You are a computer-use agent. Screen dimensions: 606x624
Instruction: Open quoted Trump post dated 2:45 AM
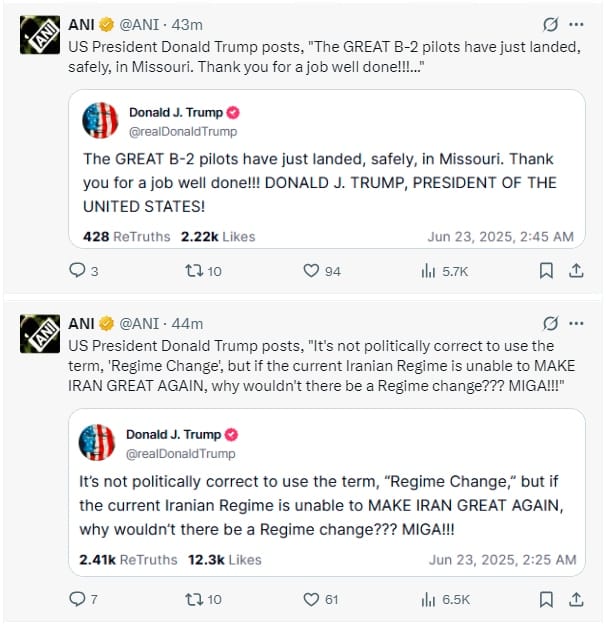pos(327,169)
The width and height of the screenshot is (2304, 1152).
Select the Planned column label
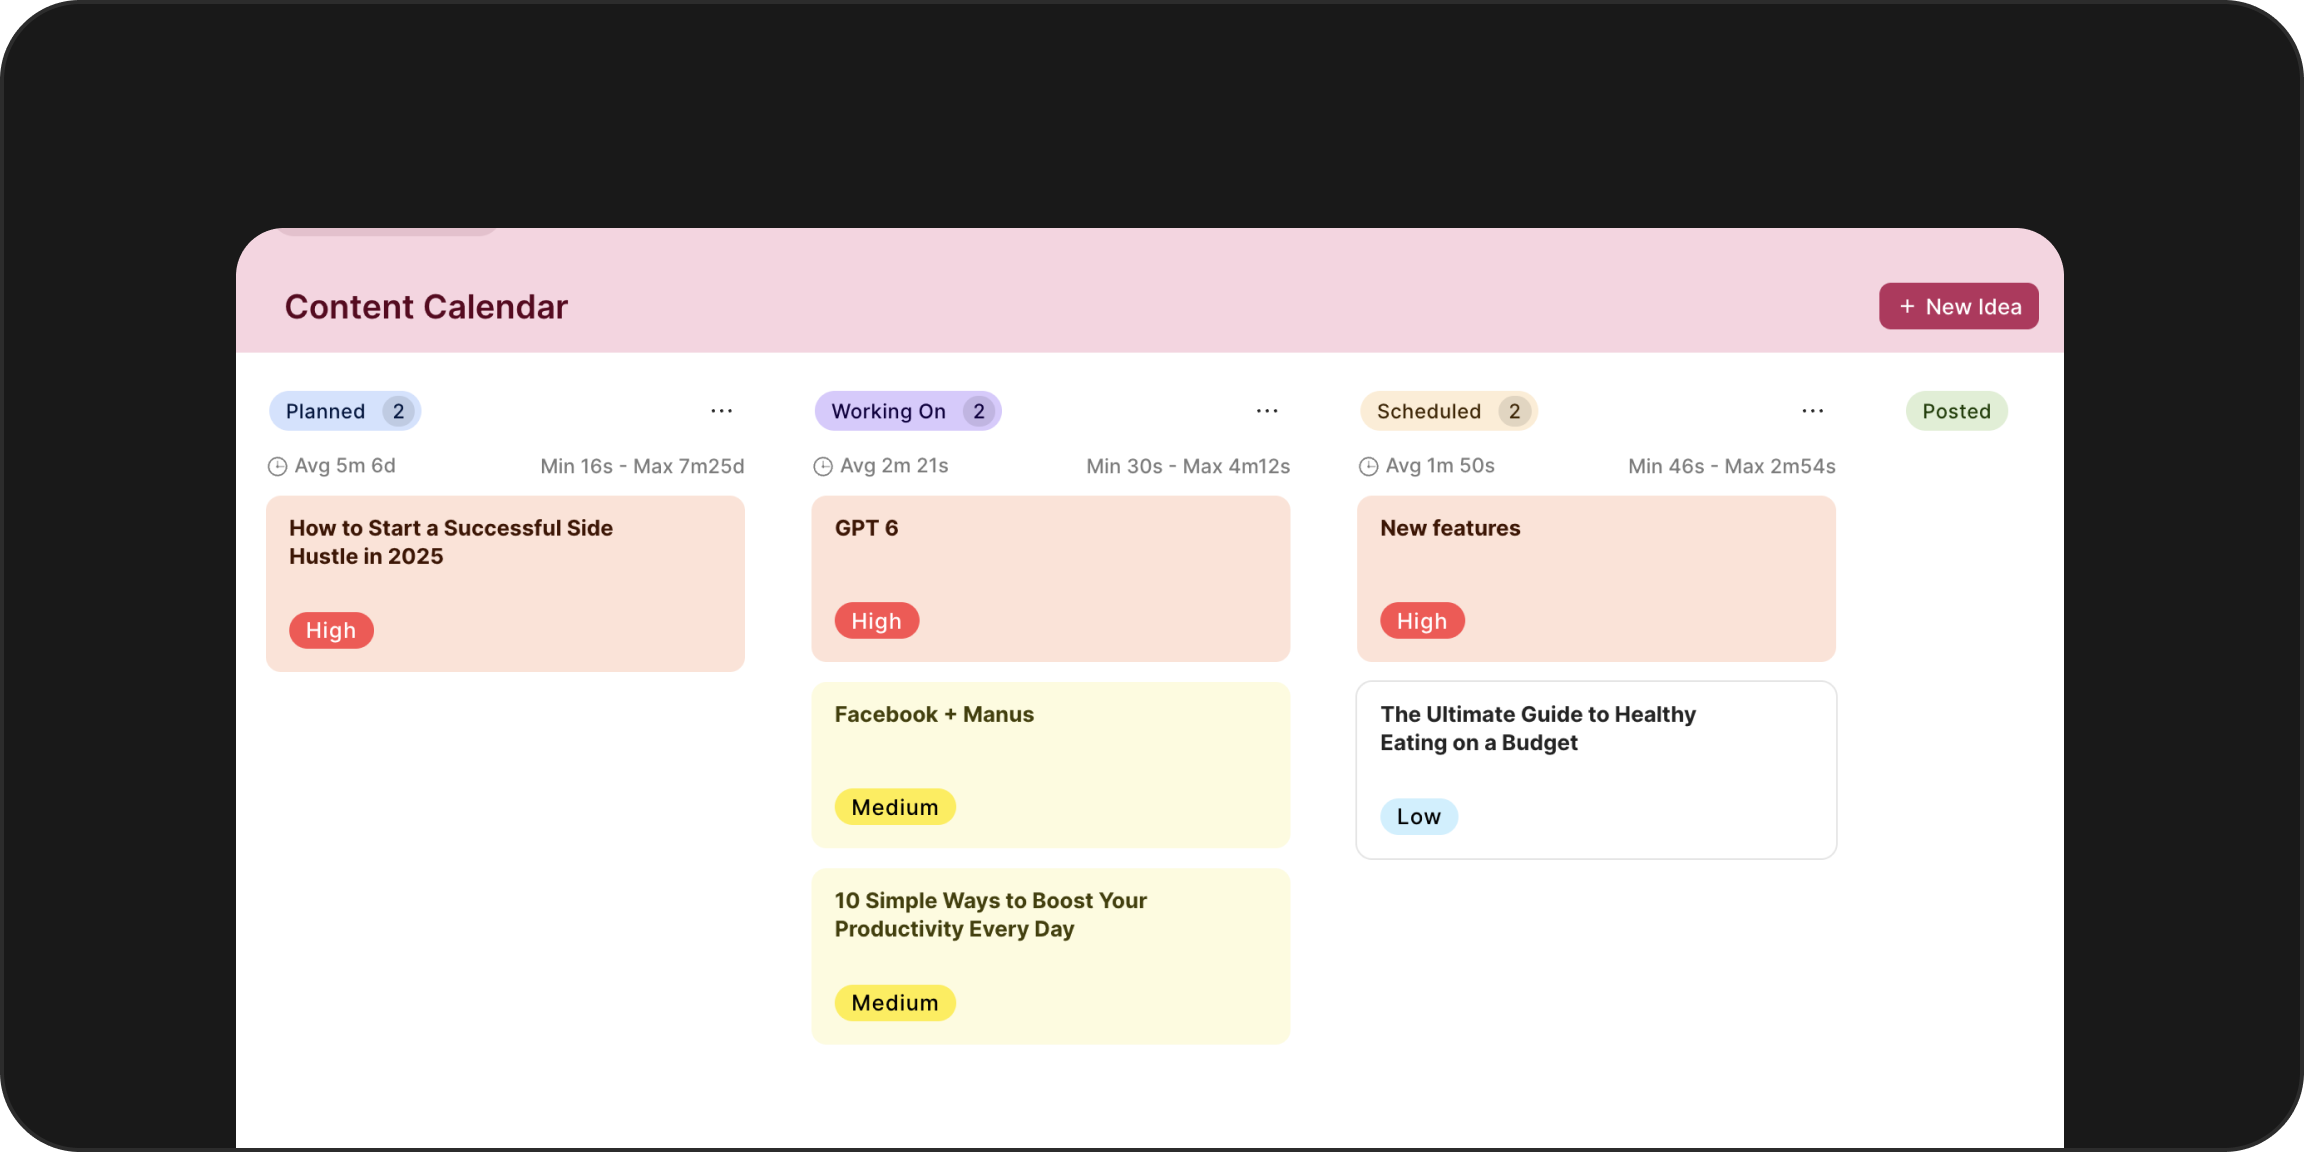(x=326, y=412)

> _DO THIS_
Reproduce the text lines of both rows above word for word, leaving out the pictures.

> _TASK SOLUTION_
You are a computer-use agent. Screen dimensions: 606x624
Instruction: Open quoted Trump post dated 2:45 AM
pos(327,169)
The width and height of the screenshot is (2304, 1152).
Select the Planned column label
(x=326, y=412)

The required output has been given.